Taking into account the baseline scenario, the balance of risks, and the wide array of available information, the Copom unanimously decided to lower the Selic rate to 6.00% p.a. The Committee judges that this decision reflects its baseline scenario for prospective inflation and the associated balance of risks, and is consistent with convergence of inflation to target over the relevant horizon for the conduct of monetary policy, which includes 2020.
The Copom reiterates that economic conditions prescribe stimulative monetary policy, i.e., interest rates below the structural level.
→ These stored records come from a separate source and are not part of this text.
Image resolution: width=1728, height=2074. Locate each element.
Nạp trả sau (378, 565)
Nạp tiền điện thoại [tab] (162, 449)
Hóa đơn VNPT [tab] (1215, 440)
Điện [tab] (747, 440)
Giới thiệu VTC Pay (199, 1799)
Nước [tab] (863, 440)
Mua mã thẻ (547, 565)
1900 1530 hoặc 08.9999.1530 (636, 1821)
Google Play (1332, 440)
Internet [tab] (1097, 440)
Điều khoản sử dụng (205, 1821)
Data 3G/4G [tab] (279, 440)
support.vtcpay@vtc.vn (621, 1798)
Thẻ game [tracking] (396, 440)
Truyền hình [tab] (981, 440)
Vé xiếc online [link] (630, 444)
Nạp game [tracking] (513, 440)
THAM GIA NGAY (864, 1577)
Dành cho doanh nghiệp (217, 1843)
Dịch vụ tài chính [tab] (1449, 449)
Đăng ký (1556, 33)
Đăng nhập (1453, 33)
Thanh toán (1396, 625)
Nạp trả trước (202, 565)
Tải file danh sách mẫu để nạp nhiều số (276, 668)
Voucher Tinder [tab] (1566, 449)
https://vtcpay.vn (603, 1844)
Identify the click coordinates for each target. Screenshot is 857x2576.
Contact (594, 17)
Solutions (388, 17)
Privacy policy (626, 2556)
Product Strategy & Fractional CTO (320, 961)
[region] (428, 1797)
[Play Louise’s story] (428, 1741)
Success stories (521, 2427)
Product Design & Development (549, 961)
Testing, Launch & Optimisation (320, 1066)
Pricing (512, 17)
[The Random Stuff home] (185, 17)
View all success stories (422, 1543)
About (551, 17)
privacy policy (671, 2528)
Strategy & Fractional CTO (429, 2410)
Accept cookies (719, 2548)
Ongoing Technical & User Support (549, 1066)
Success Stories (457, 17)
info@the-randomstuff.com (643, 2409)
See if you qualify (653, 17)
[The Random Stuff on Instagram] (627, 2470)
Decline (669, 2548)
The Copom recognizes progress in the process of reforms and necessary adjustments in the Brazilian economy, but emphasizes that the continuation of this process is essential for the reduction of its structural interest rate and for sustainable economic recovery. The Committee stresses that the perception of continuation of the reform agenda affects current expectations and macroeconomic projections. In particular, the Committee judges that concrete progress in this agenda is fundamental for the consolidation of the benign scenario for prospective inflation.
In the Copom’s assessment, the evolution of the baseline scenario and, especially, of the balance of risks prescribes adjusting the degree of monetary stimulus, lowering the Selic rate by 0.50 percentage point. The Committee deems that the consolidation of the benign scenario for prospective inflation should permit additional adjustment of the degree of stimulus. The Copom emphasizes that communicating this assessment does not restrict its next decision and reiterates that the next steps in the conduct of monetary policy will continue to depend on the evolution of economic activity, the balance of risks, and on inflation projections and expectations.
The following members of the Committee voted for this decision: Roberto Oliveira Campos Neto (Governor), Bruno Serra Fernandes, Carlos Viana de Carvalho, Carolina de Assis Barros, Fernanda Feitosa Nechio, João Manoel Pinho de Mello, Maurício Costa de Moura, Otávio Ribeiro Damaso, and Paulo Sérgio Neves de Souza.